EXERCISE INPUTS>
══════════════════════════════

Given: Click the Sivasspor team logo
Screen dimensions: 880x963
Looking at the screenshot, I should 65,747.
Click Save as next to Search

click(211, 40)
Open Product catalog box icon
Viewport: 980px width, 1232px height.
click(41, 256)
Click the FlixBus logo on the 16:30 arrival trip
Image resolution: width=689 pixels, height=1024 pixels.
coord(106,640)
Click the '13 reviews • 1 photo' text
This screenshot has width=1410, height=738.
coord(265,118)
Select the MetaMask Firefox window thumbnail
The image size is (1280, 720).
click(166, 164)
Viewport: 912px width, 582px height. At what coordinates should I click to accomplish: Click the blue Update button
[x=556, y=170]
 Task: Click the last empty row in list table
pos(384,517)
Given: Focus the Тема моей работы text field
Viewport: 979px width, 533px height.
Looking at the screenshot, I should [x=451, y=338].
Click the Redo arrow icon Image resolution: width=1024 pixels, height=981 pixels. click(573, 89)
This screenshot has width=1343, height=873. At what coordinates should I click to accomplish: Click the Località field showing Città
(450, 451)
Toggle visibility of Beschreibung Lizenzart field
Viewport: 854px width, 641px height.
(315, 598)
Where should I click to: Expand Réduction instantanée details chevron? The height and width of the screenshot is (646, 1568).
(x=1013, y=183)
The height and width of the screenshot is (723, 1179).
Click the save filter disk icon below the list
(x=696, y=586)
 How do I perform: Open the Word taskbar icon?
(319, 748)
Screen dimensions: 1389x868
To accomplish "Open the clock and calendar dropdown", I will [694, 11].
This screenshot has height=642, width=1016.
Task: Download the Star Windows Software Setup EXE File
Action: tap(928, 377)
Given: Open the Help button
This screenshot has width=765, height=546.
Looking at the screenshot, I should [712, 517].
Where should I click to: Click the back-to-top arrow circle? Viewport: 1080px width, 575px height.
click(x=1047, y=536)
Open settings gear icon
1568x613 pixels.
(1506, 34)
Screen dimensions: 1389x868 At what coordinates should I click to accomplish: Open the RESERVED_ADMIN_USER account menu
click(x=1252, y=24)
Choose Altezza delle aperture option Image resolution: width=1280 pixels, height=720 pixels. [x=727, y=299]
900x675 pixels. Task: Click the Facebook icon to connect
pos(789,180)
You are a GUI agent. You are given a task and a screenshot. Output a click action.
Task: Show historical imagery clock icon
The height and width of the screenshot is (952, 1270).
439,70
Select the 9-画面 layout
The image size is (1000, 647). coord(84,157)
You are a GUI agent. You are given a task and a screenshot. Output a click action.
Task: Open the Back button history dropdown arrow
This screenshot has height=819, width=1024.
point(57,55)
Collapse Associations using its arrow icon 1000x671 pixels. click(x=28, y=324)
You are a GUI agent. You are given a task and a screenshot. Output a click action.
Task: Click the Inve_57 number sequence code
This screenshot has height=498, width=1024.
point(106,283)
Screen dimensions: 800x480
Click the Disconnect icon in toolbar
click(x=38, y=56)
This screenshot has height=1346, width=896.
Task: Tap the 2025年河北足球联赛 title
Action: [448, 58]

══════════════════════════════

WHAT YOU NEED TO DO> Reproduce all of the records precisely. No word may differ.

EXPECTED OUTPUT>
Given: Click the Sivasspor team logo
Screen dimensions: 880x963
Looking at the screenshot, I should 65,747.
Click Save as next to Search

click(211, 40)
Open Product catalog box icon
Viewport: 980px width, 1232px height.
click(41, 256)
Click the FlixBus logo on the 16:30 arrival trip
Image resolution: width=689 pixels, height=1024 pixels.
coord(106,640)
Click the '13 reviews • 1 photo' text
This screenshot has width=1410, height=738.
coord(265,118)
Select the MetaMask Firefox window thumbnail
The image size is (1280, 720).
click(166, 164)
Viewport: 912px width, 582px height. At what coordinates should I click to accomplish: Click the blue Update button
[x=556, y=170]
 Task: Click the last empty row in list table
pos(384,517)
Given: Focus the Тема моей работы text field
Viewport: 979px width, 533px height.
Looking at the screenshot, I should [x=451, y=338].
Click the Redo arrow icon Image resolution: width=1024 pixels, height=981 pixels. click(573, 89)
This screenshot has width=1343, height=873. At what coordinates should I click to accomplish: Click the Località field showing Città
(450, 451)
Toggle visibility of Beschreibung Lizenzart field
Viewport: 854px width, 641px height.
(315, 598)
Where should I click to: Expand Réduction instantanée details chevron? The height and width of the screenshot is (646, 1568).
(x=1013, y=183)
The height and width of the screenshot is (723, 1179).
Click the save filter disk icon below the list
(x=696, y=586)
 How do I perform: Open the Word taskbar icon?
(319, 748)
Screen dimensions: 1389x868
To accomplish "Open the clock and calendar dropdown", I will [694, 11].
This screenshot has height=642, width=1016.
Task: Download the Star Windows Software Setup EXE File
Action: tap(928, 377)
Given: Open the Help button
This screenshot has width=765, height=546.
Looking at the screenshot, I should [712, 517].
Where should I click to: Click the back-to-top arrow circle? Viewport: 1080px width, 575px height.
click(x=1047, y=536)
Open settings gear icon
1568x613 pixels.
(1506, 34)
Screen dimensions: 1389x868 At what coordinates should I click to accomplish: Open the RESERVED_ADMIN_USER account menu
click(x=1252, y=24)
Choose Altezza delle aperture option Image resolution: width=1280 pixels, height=720 pixels. [x=727, y=299]
900x675 pixels. Task: Click the Facebook icon to connect
pos(789,180)
You are a GUI agent. You are given a task and a screenshot. Output a click action.
Task: Show historical imagery clock icon
The height and width of the screenshot is (952, 1270).
439,70
Select the 9-画面 layout
The image size is (1000, 647). coord(84,157)
You are a GUI agent. You are given a task and a screenshot. Output a click action.
Task: Open the Back button history dropdown arrow
This screenshot has height=819, width=1024.
point(57,55)
Collapse Associations using its arrow icon 1000x671 pixels. click(x=28, y=324)
You are a GUI agent. You are given a task and a screenshot. Output a click action.
Task: Click the Inve_57 number sequence code
This screenshot has height=498, width=1024.
point(106,283)
Screen dimensions: 800x480
Click the Disconnect icon in toolbar
click(x=38, y=56)
This screenshot has height=1346, width=896.
Task: Tap the 2025年河北足球联赛 title
Action: [448, 58]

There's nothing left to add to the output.